Yeah, who wants one of those? While we’re looking at dead hotels, here’s the vestibule of The Federal Hotel, south-west corner of Collins and King Streets.

And finally, The Happiest People In The World Ever have gathered in the dining room of The Menzies Hotel, formerly on the corner of Bourke and William Streets.

Historic images all come from the forums of Walking Melbourne. Alexander Knox’s maxims of behaviour can be seen on Royal Mail House, corner of Bourke and Swanston streets, from dusk each day.

11 Responses to Light Industrial

  1. Narrelle says:

    I saw the Royal Mail House lit up last night, on the walk back home from drinkies in a nice little 70s retro bar, the name of which I’ve forgotten.
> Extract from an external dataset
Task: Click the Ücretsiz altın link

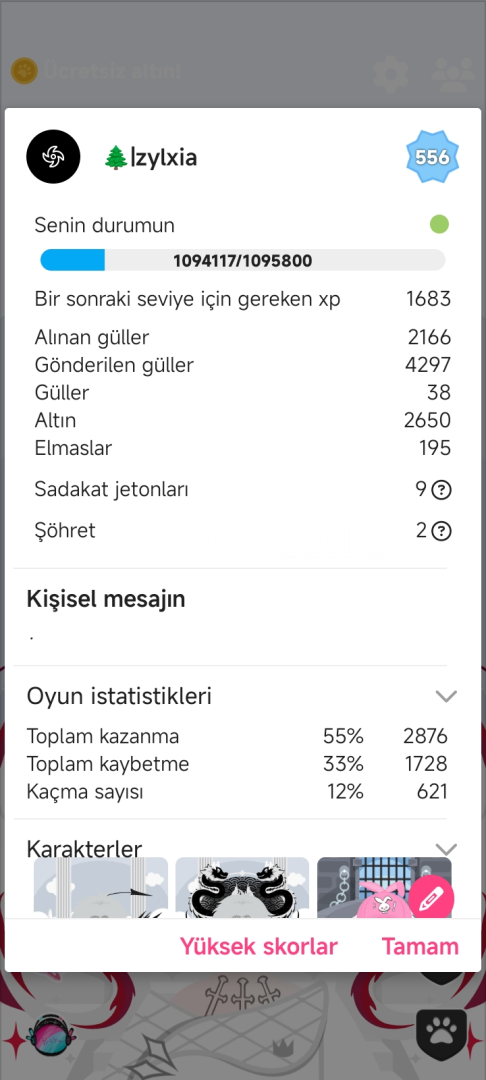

Something about recording equipment.

    Anyway, I saw the coloured lights and I mainly thought: “How adorable. Someone is trying to make that building less hideous by highlighting it in primary colours.” The sheer optimism of it, in face of all the odds, was somewhat endearing.

  2. Sam says:

    hhmmm, I’m afraid I’ve always liked this buidling – except for the more recent orange bits up the side and along the top. Speaking of lovely conversions, though, did you ever wonder what the Safeway on Smith St used to look like?

    yes, Fitzroy’s own Ikea!

  3. outlandinstitute says:

    Monster Furnishing Arcade! For all your Monster Furnishing needs – Melbourne’s Monster community has always been so organised, hasn’t it? Odd building though – all the windows seem to line up with floors… And where’s the rooftop car park?
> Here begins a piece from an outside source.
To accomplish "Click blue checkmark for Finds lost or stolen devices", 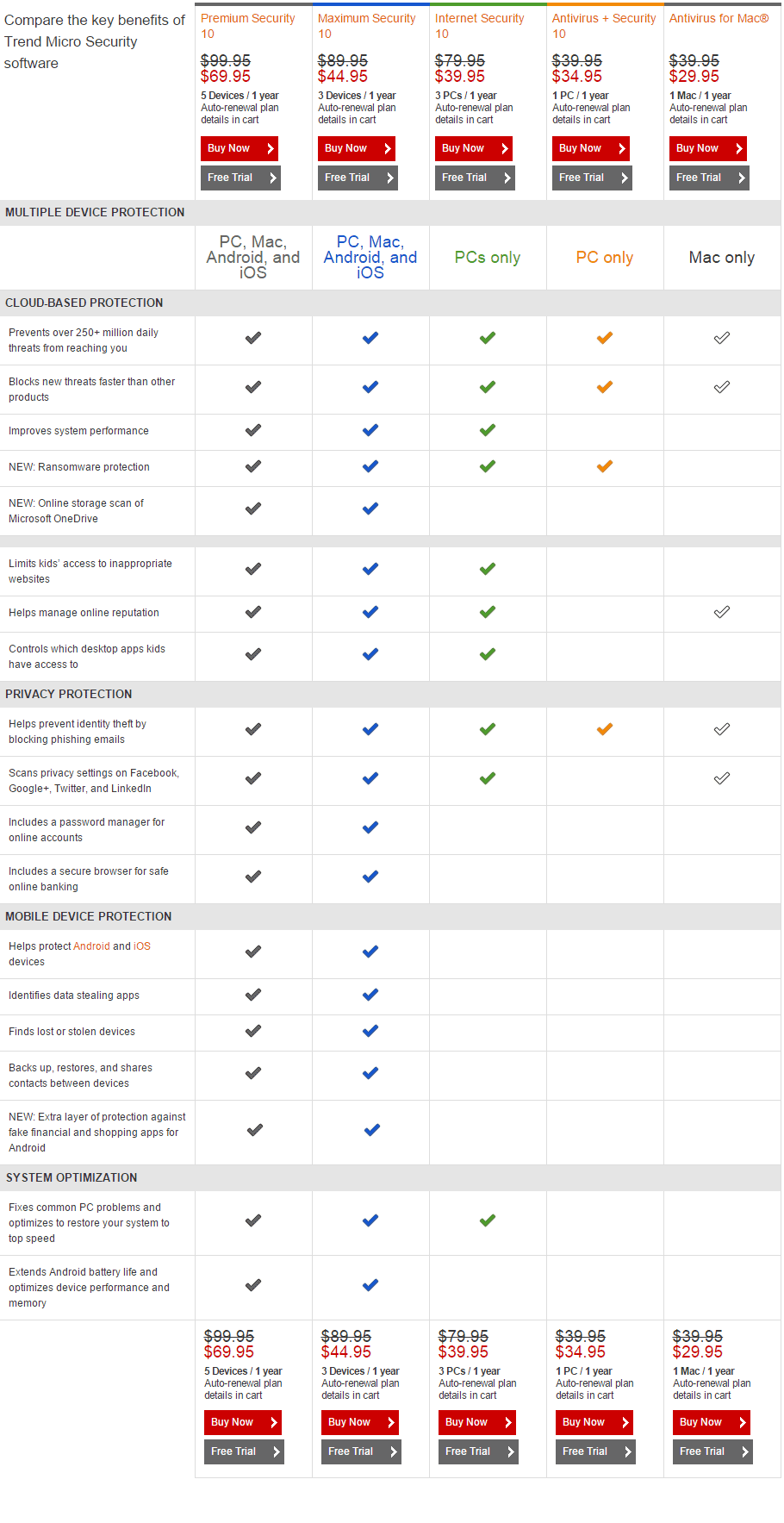I will (370, 1031).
    As for Royal mail House, I read someone else saying they liked it, referring to it’s “60s pop-art appeal”. I’ve can see what they’re referring to, in a way, but it still ends up a bit too concrete-y for me. Perhaps if the shop level still looked like this I’d like it more:

    That shop is called “Telepost”, but at first I thought it was called “Teleport” – remember when we used to have all those teleport shops all over the country? You’d get to Perth in a blink of an eye, but if a fly got in with you by mistake you’d never hear the end of it…

  4. Sam says:

    Fantastic – much better than subways etc, and if we still had snazzy silver phone boxes everywhere we wouldn’t need mobiles with over priced and over complicated plans… though if they brought back the teleports that would be a good thing too.

  5. Tim says:

    Nice buildings. Coincidentally, I’m just reading A City Lost and Found: Whelan the Wrecker’s Melbourne by Robyn Annear. Loads of entertaining stories about places that are no longer there…

  6. Anne-Marie says:

    I worked in there for 2 years, but it wasn’t pretty then…..

  7. outlandinstitute says:

    Tim: Which book is that? I remember seeing a great/depressing coffee table book of Melbourne buildings that no longer exist, but that may be a different one.

    Anne-Marie: What did you do?

  8. Anne-Marie says:

    That was the Moomba years. City Of Melbourne had the floor just above the wavy bit.

  9. Janet says:

    All of Robyn Annear’s books are interesting. Bearbrass, her first book on Melbourne before it became Melbourne is good. So are the two Radical Melbourne books by Jeff Sparrow and Jill Sparrow.